O primeiro senhor de Tebas foi o mestre pedreiro português Bento de Oliveira Lima. Radicado em Santos, esse artesão passou a ser solicitado para trabalhos em São Paulo. Então construída em taipa de pilão, a cidade carecia do conhecimento de quem soubesse trabalhar a pedra, que era de uso comum na cidade litorânea, para decorar as fachadas de igrejas mais ricas.

Dos quatro artífices escravizados em posse de Lima quando de sua morte, em 1769, Tebas era o mais valioso, o que seria indício de seu talento. No inventário do patrão, valia 400 mil réis, enquanto cada um dos demais, 100 mil. Entre as muitas obras para as quais o mestre passou a ser requisitado estava a reforma da velha catedral da Sé, que deixou inacabada ao morrer e foi concluída por Tebas.

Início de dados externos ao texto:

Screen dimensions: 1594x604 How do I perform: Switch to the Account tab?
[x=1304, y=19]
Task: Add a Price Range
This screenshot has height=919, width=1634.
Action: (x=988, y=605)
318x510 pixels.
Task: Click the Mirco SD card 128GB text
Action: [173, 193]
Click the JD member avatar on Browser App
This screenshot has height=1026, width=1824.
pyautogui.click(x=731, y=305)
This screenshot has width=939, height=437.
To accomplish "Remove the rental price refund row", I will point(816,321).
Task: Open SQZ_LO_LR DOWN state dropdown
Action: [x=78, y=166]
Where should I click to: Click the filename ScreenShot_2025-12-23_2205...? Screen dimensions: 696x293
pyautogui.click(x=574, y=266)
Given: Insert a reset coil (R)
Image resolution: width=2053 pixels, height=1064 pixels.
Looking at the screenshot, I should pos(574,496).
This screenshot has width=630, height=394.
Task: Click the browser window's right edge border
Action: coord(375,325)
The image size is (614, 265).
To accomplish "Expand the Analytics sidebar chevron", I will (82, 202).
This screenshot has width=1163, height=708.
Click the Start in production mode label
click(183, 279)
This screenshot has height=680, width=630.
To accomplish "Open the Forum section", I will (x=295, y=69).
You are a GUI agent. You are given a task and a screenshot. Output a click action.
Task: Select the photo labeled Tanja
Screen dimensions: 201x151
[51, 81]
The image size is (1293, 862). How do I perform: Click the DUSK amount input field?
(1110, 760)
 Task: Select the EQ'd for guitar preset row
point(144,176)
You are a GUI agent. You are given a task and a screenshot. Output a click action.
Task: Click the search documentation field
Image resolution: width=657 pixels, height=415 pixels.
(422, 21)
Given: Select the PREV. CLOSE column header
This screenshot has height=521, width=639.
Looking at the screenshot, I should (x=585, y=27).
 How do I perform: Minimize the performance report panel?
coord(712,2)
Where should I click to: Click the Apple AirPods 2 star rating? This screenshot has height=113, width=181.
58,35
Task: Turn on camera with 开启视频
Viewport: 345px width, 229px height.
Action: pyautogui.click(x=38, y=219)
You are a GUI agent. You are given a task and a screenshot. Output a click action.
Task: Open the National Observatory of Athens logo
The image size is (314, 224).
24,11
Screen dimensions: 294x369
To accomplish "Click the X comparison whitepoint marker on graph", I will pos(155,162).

Para saldar dívidas, a viúva de Lima teve de dispor de bens; interessado em concluir a fachada da Sé, seu arcebispo, Matheus Lourenço de Carvalho, ficou com Tebas. Foi ele quem, em meio a um processo contra a viúva, concedeu-lhe a alforria, entre 1777 e 1778.

Para Abílio Ferreira, o aspecto que sintetiza a importância de Tebas é o fato de que seu trabalho tocou os três vértices da região do centro hoje chamada Triângulo Histórico: as sedes dos beneditinos, dos carmelitas e dos franciscanos. Documentos registram a contratação de Tebas para lavrar, em 1766, a pedra fundamental da antiga igreja do mosteiro de São Bento; essa pedra teria sido recuperada em 1911, quando da demolição que deu origem à atual sede.

Na Igreja da Ordem Terceira do Carmo, ainda se podem ver os arcos talhados por Tebas – a igreja, na Av. Rangel Pestana, não foi incluída no trajeto de sábado, mas fica bem próxima do início dele. Tebas terá sua apoteose no largo São Francisco, em frente à Igreja das Chagas do Seráfico Pai São Francisco, de fachada por ele adornada.

A bateria da escola de samba Vai-Vai tocará um trecho do samba composto em sua homenagem por Geraldo Filme (1927-1995), para o Carnaval de 1974 da escola de samba Paulistano da Glória. O sambista foi um dos primeiros a resgatarem a história de Tebas fora da academia, e o enredo ainda trazia imprecisões mais tarde esclarecidas.

Além dos resquícios no centro, Tebas foi autor também do cruzeiro franciscano de Itu, ainda existente. Por poucas que sejam suas marcas, para Ferreira é importante o resgate de sua figura. “Por uma série de circunstâncias, ele assumiu as rédeas do destino dele, quando um negro escravizado só era dono dos próprios pensamentos.” Para o pesquisador, Tebas teve notoriedade ainda em vida, em meio à população escravizada da época.

Uma prova disso, diz, seria o apelido. Mais do que acreditar na versão que atribui a alcunha a uma associação com a astúcia demonstrada por Édipo ao decifrar o enigma da esfinge de Tebas, Ferreira prefere resgatar a hipótese africana. Tebas, explica, é uma palavra do quimbundo, idioma falado pelos negros bantos, um dos grupos mais populosos de escravizados no Brasil. “Ele ganha esse apelido do povo; quem ia buscar água no chafariz era o povão”. Em quimbundo, “tebas” significa alguém de grande habilidade.